Text section |
↓↓↓

Security - Carefully selected encryption algorithms are used at each point in the process to mitigate any chance of catastrophic failure or information leakage.
Decentralization - No trusted third parties are needed to act as centralized authorities. No single point of failure.
Scalability - Tokenization is an embarrassingly parallel task that should scale efficiently to billions of records.

Privacy Preserving Record Linkage (PPRL) is a crucial component to data de-identification systems. PPRL obfuscates identifying attributes or other sensitive information about the subjects described in the records of a dataset while still preserving the ability to link records pertaining to the same subject using an encrypted token. This practice is sometimes referred to as “tokenization” and is one of the components of data de-identification.

The task of PPRL is to replace the attributes of every record denoting Personally Identifiable Information (PII) with a token produced by a one-way cryptographic function. This prevents observers of the tokenized data from obtaining the PII. The tokens are produced deterministically such that input records with the same, or similar, PII attributes will produce an identical token. This allows practitioners to associate records across datasets that are highly likely to belong to the same data subject without having access to PII.

Tokenization is also used when data is shared between organizations to limit, or in some cases fully mitigate, the risk of subject re-identification in the event an untrusted third party gains access to a dataset containing sensitive data. Each party produces encrypted tokens using a different secret key so that any compromised data asset is, at worst, only matchable to other datasets maintained by the same party. During data sharing transactions, a specific “transcode” data flow is used to first re-encrypt the sender’s tokens into ephemeral tokens that do not match tokens in any other dataset and can only be ingested using the recipient’s secret key. At no point in the “transcode” data flow is the original PII used.

2. Glossary

Asymmetric Encryption: Encryption using a pair of keys: a public key for encryption and a private key for decryption. Allows secure communication without pre-sharing a secret key.

Attribute: A single field of a record denoting one piece of information about the subject.

Custodian: A user in possession of a data asset.

Data Asset: A collection of records with attributes. Can be a single dataset, or a collection of related datasets.

Derived Attribute: An attribute created by transforming another attribute. For example, a first initial attribute can be derived from a first name attribute.

Ephemeral Token: A token produced with non-deterministic encryption (ie. RSA with OAEP and MGF1) that is used when data is in transit from a sender to recipient. Ephemeral tokens cannot be used for record linkage until they are transcoded into normal tokens by the recipient.

Implementer: An individual or organization that creates a software tool that implements this specification.

↑↑↑

Given problem A | In the record linkage text, what kind of encryption produces an ephemeral token?
Given problem B | Continue the record linkage text from its last sentence.

Recorded information |

↓↓↓

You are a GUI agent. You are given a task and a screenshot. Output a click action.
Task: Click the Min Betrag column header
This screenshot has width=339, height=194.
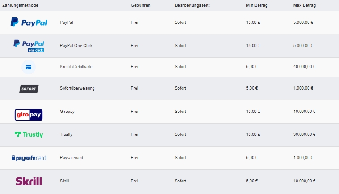click(257, 5)
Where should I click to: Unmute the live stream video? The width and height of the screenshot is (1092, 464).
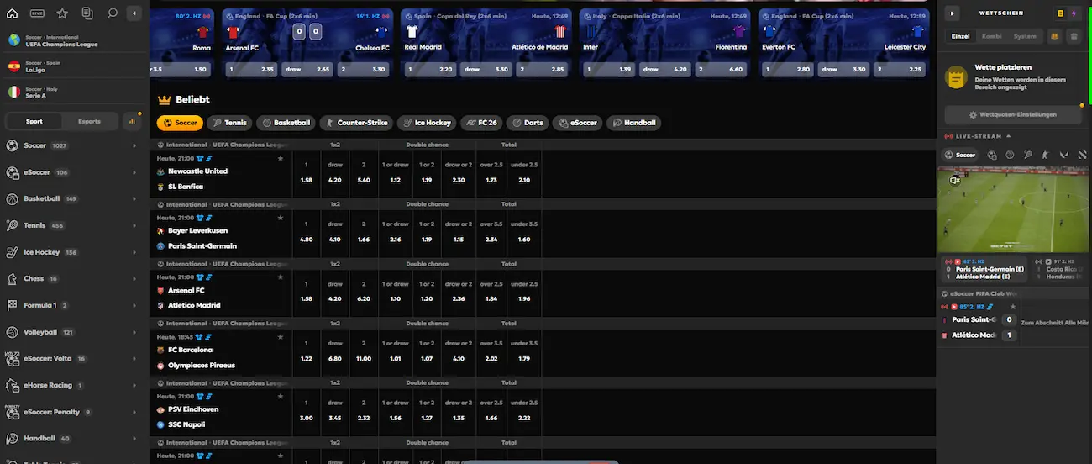954,180
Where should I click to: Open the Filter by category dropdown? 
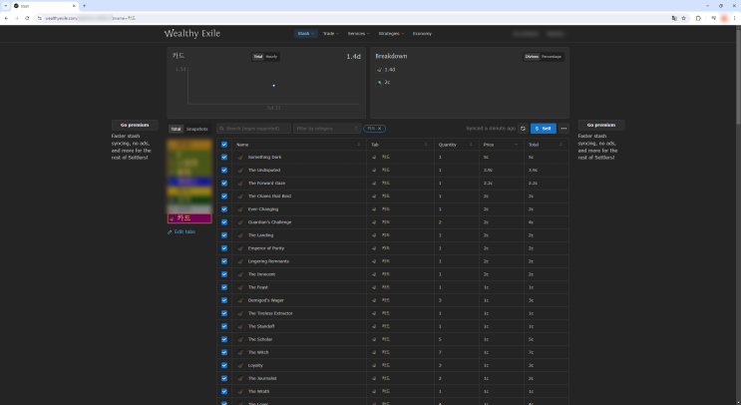pos(326,129)
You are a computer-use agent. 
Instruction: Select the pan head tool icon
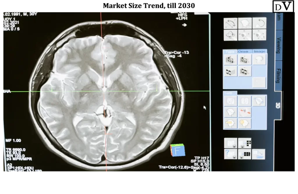pos(245,35)
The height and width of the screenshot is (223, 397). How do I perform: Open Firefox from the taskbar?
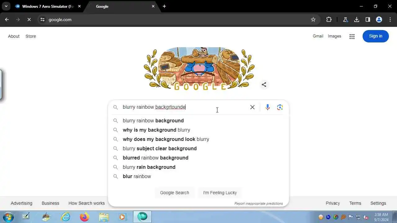tap(84, 217)
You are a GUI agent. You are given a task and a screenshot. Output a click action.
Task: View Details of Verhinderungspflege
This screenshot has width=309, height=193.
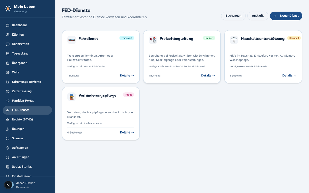coord(127,133)
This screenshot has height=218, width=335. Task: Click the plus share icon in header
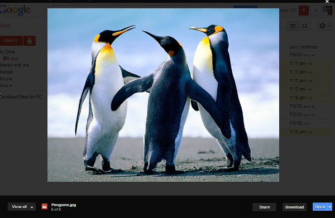(x=316, y=11)
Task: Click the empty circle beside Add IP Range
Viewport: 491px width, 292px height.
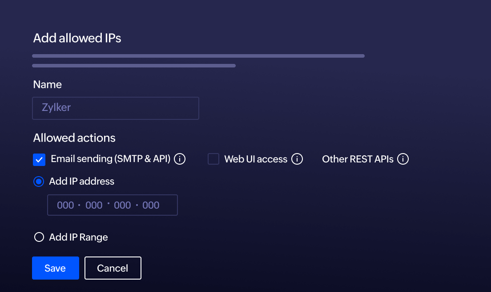Action: pyautogui.click(x=39, y=237)
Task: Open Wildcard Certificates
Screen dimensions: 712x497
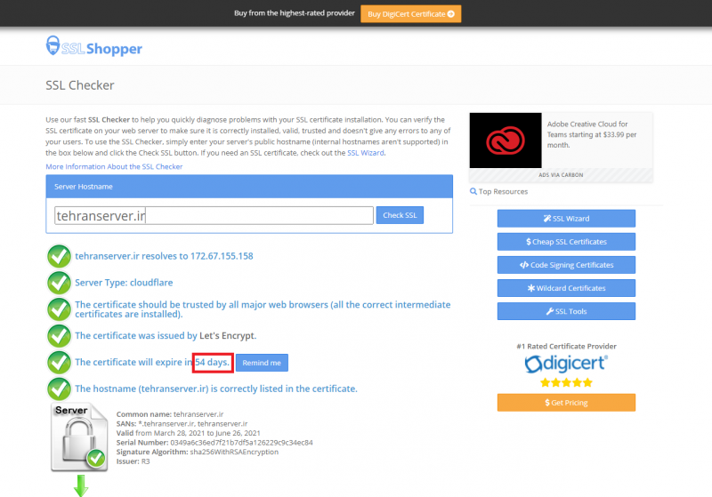Action: point(566,288)
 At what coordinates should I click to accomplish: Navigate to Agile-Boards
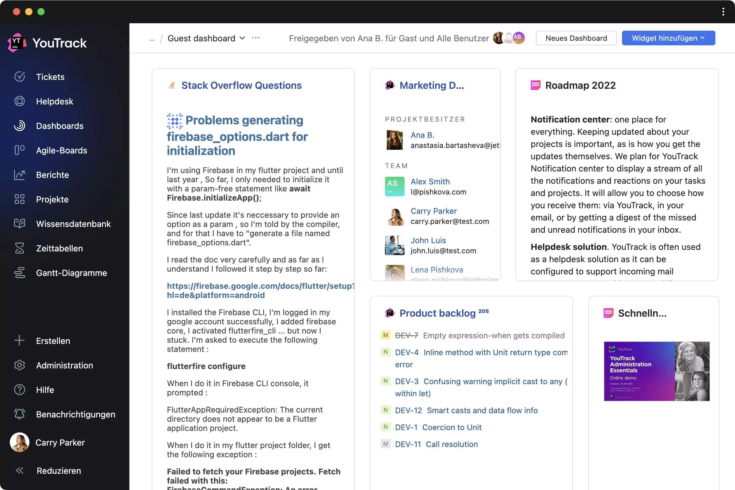coord(61,150)
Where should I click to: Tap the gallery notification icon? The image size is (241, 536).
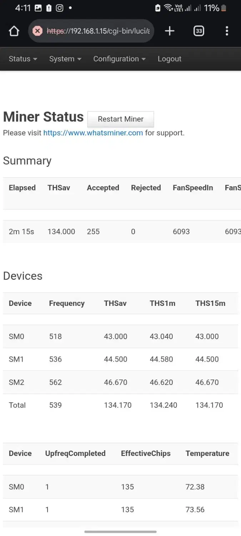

↑↑↑

Task result A | Non-deterministic encryption, such as RSA with OAEP and MGF1.

Task result B |
Normalization: A transformation applied to an attribute to standardize the representation and remove aesthetic differences. Normalized attributes are more likely to equate across records pertaining to the same subject without increasing the likelihood of equality across records pertaining to different subjects. Example: removing leading and trailing whitespace characters.

Personally Identifying Information (PII): Attributes of a data asset that can be used to determine the identity of a subject. Examples include name, residential address, gender, age, phone number, email, as well as other demographic or socio-economic attributes.

Recipient: A user that receives a data asset from a custodian.

Subject: A person who is being described by one or more records in a data asset.

Symmetric Encryption: Encryption using a single secret key for both encryption and decryption. Faster than asymmetric encryption but requires secure key exchange.

Token: A string of text produced by encrypting the hash of concatenated, normalized PII fields. Used deterministically for record linkage.

Transcode: The process of securely transforming tokens encrypted with a sender’s key into tokens encrypted with a recipient’s key, enabling linkage without sharing private keys or PII. Data being transcoded has ephemeral tokens while in transit.

User: The end user of an OPPRL implementation. May refer to an individual or organization.

3. Encryption Keys

The OPPRL protocol relies heavily on cryptographic functions. Some of these functions encrypt and decrypt values using an encryption key.

3.1 User Specific RSA Key Pair

A user/organization specific RSA key pair consisting of a private key and corresponding public key. Keys should be 2048 bits or larger [RFC 8017].

Under no circumstances should a user’s private key be shared with other users or any other third party. Doing so would compromise security and privacy of the user’s OPPRL tokens.

Implementers may add additional functionality to manage this key pair on behalf of users, or rely on the user to supply their own keys. Secure method for this are out of scope for this protocol.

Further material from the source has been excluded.